The chart takes into account two measures: appeal (how positive or negative the justices’ emoting is based on taking into account the “flavor” of smiles, scowls and other negative emoting) and the intensity or strength of their emoting. Somebody given to joyful smiles will emerge as more positive and intense than somebody mostly prone to tepid smiles; and somebody whose scowls aren’t softened by instances of mildly amused smiles will emerge as more negative and intense.

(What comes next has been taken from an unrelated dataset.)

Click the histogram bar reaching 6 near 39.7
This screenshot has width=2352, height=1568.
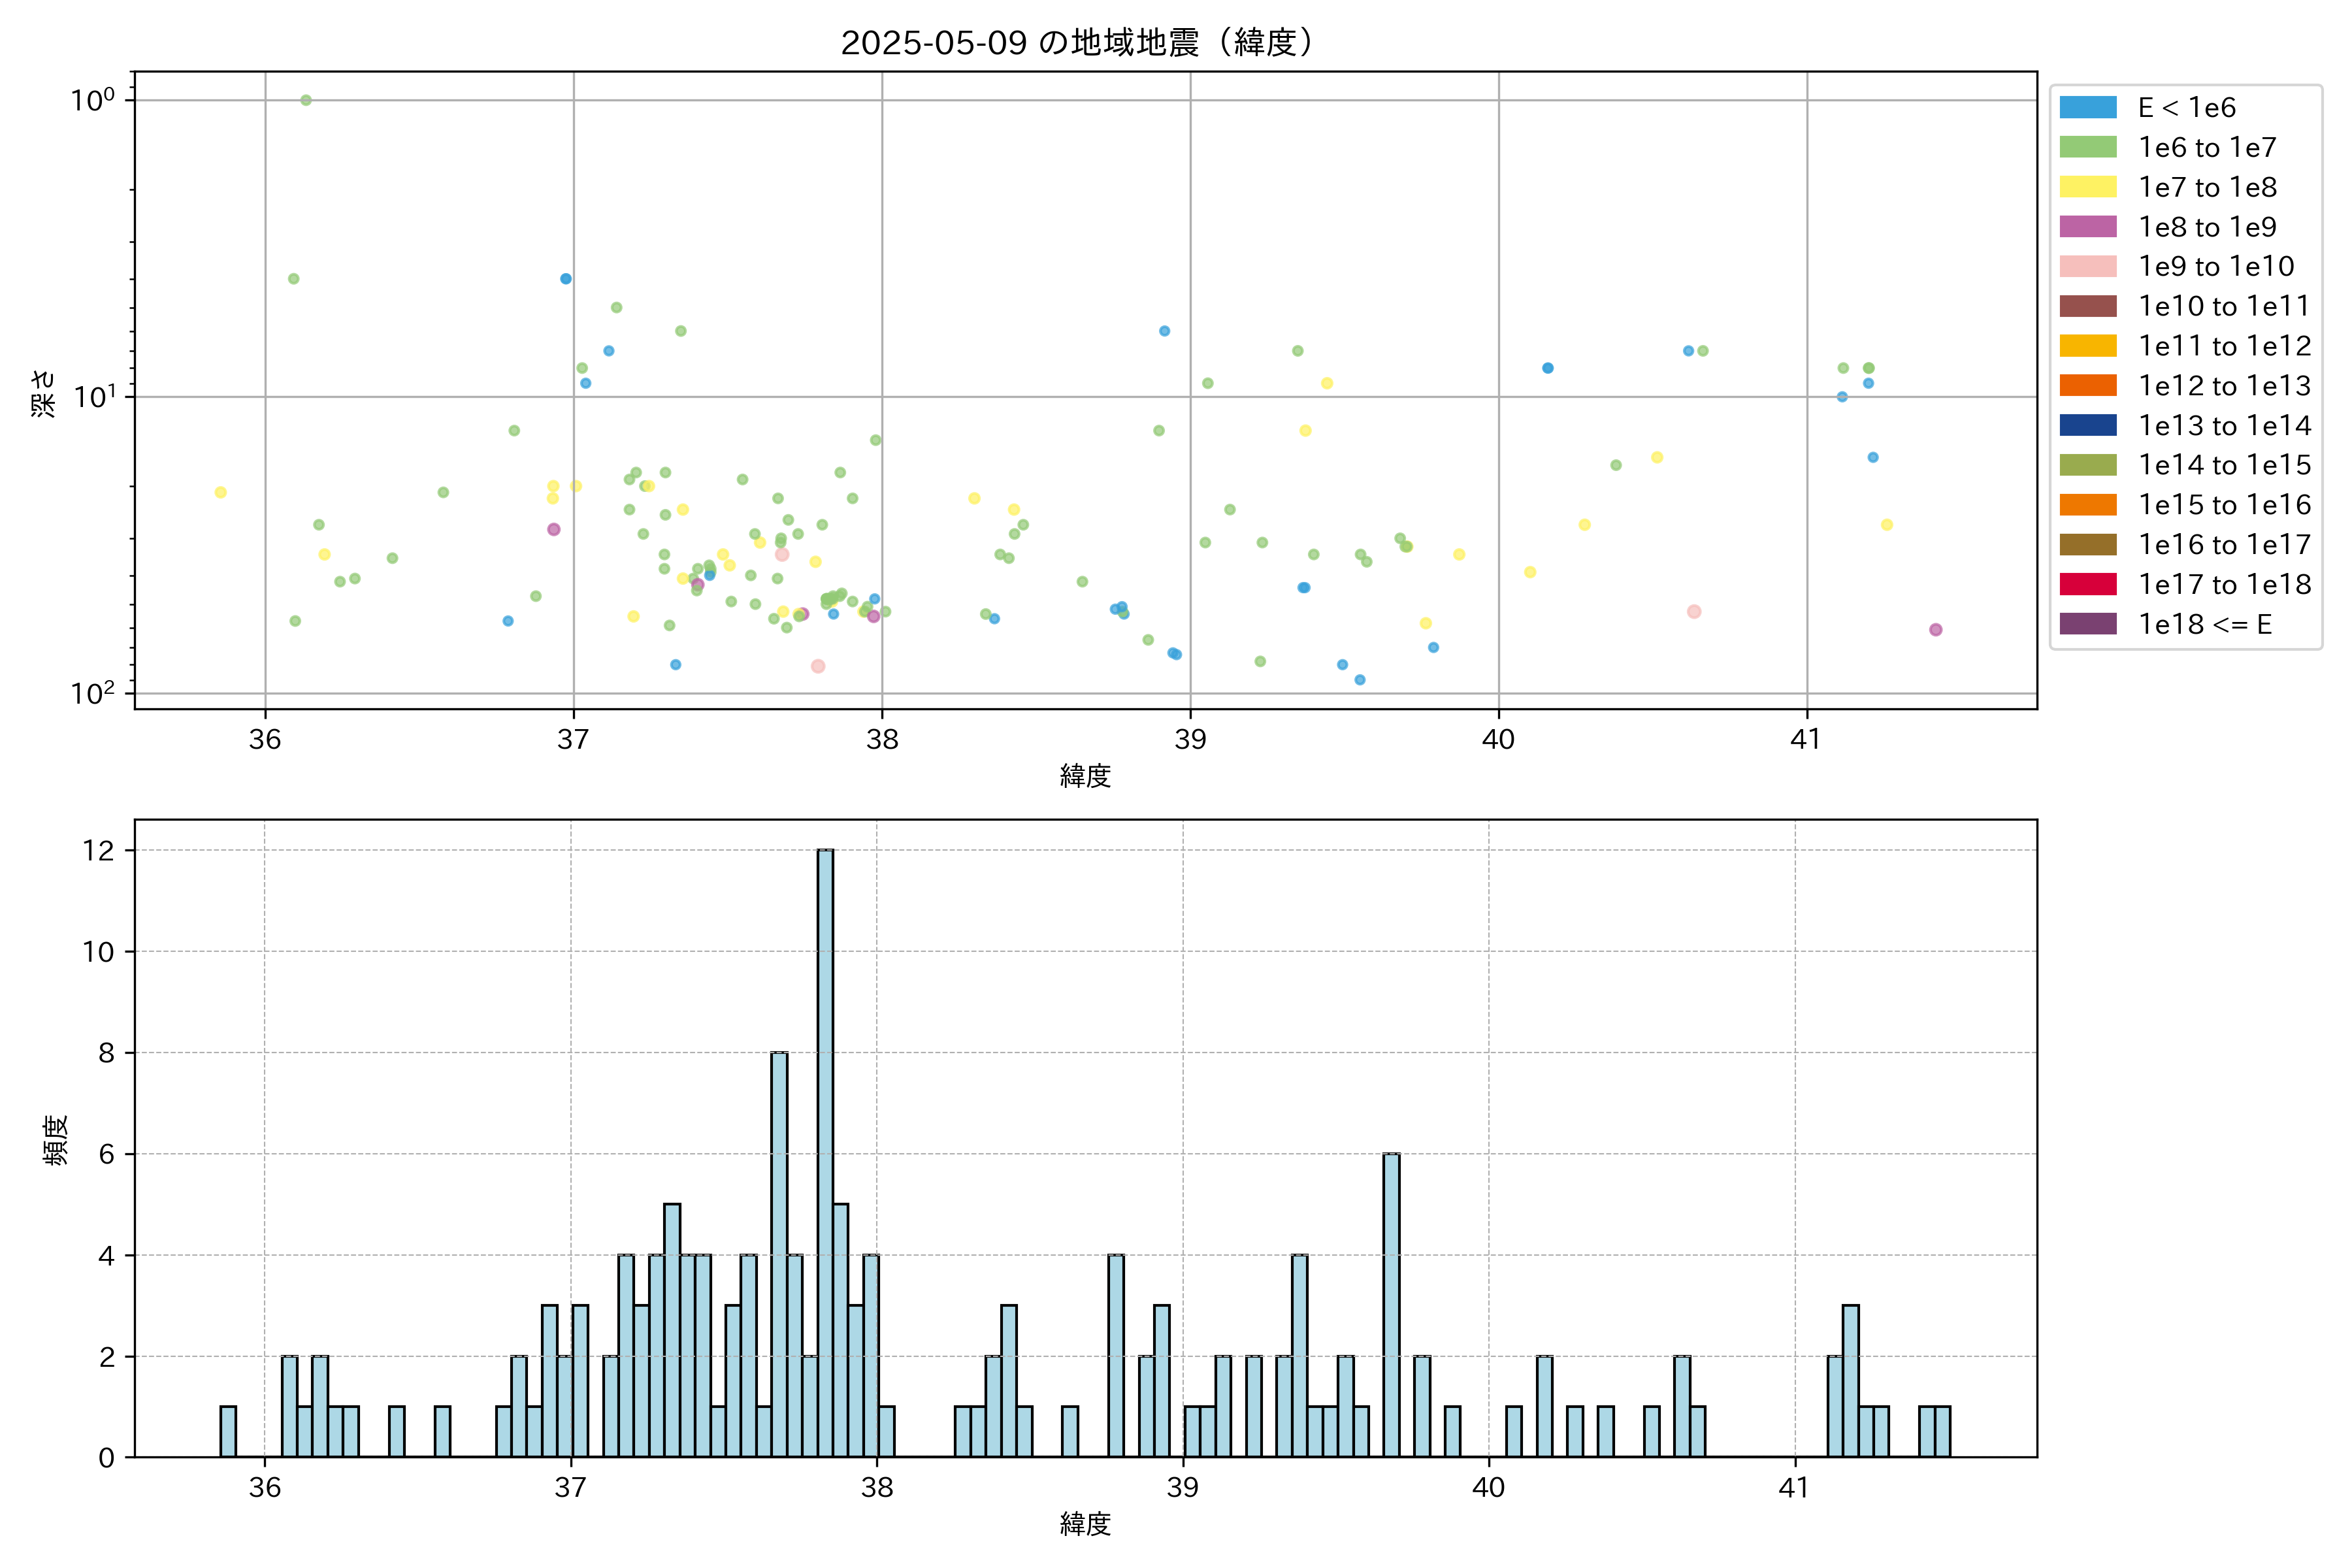(1391, 1304)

071018-02 Supreme Court Cartesian

What do the facial coding results show? In general, Gosling’s theory has merit but isn’t a slam dunk. For the Supreme Court as constituted before Anthony Kennedy’s retirement, The New York Times reported the following share of votes that were liberal:

  • Ruth Ginsburg (84%)
  • Elena Kagan (83%)
  • Stephen Breyer (81%)
  • Sonia Sotomayor (81%)
  • John Roberts (49%)
  • Anthony Kennedy (46%)
  • Neil Gorsuch (44%)
  • Clarence Thomas (22%)
  • Samuel Alito (16%)

Of the four, current Supreme Court justices with a positive appeal result, their liberal voting records mostly match up well: Sotomayor (81%), Kagan (83%), Roberts (49%) and Ginsberg (84%). In other words, three out of four times, Gosling’s theory seems to have some merit—even if Ginsberg is barely upbeat. Meanwhile, the inverse is true for the conservatives: in three of four cases, those justices land in negative appeal territory. Only Breyer (81%) has a liberal voting record to go along with a slightly negative emotional tilt. Add to the track record the conservative-turned-often-moderate Sandra O’Connor (positive emoting) and the rock-ribbed conservative Antonin Scalia (negative emoting) and Gosling’s theory looks to be on even firmer though not rock-solid ground.

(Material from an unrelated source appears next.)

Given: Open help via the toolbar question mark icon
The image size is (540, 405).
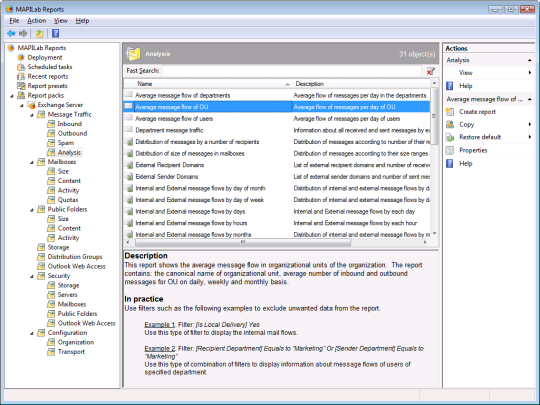Looking at the screenshot, I should click(55, 33).
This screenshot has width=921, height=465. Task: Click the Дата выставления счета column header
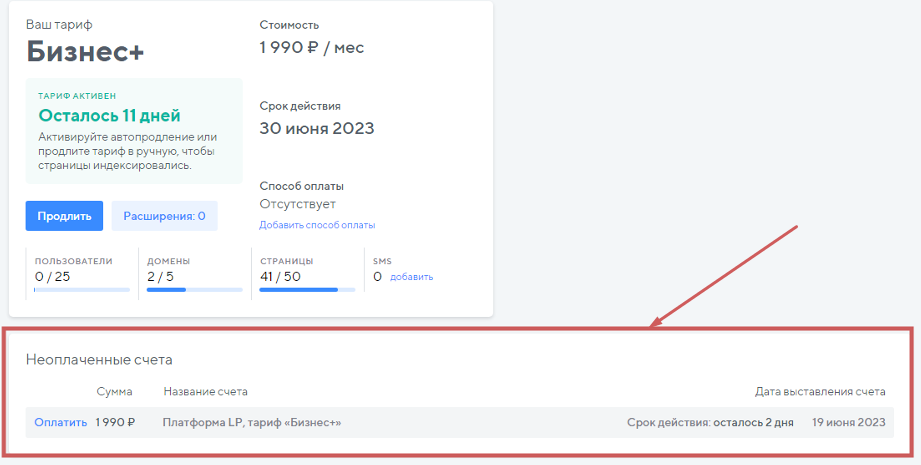(x=819, y=392)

So . . . what to expect of Kavanaugh if confirmed? These results suggest that he might prove to be the less reliably conservative vote that some right-wing Republicans fear. Emotionally, he might be a little less conservative than Gorsuch, who is also the most reserved justice based on his low intensity level. If anything, I might predict that a natural affinity may emerge between an affable Roberts and a mild Kavanaugh, with the Chief Justice finding in Kavanaugh a kindred spirit: a relatively speaking middle-of-the-road, circumspect evaluator of cases on a court dominated by conservatives.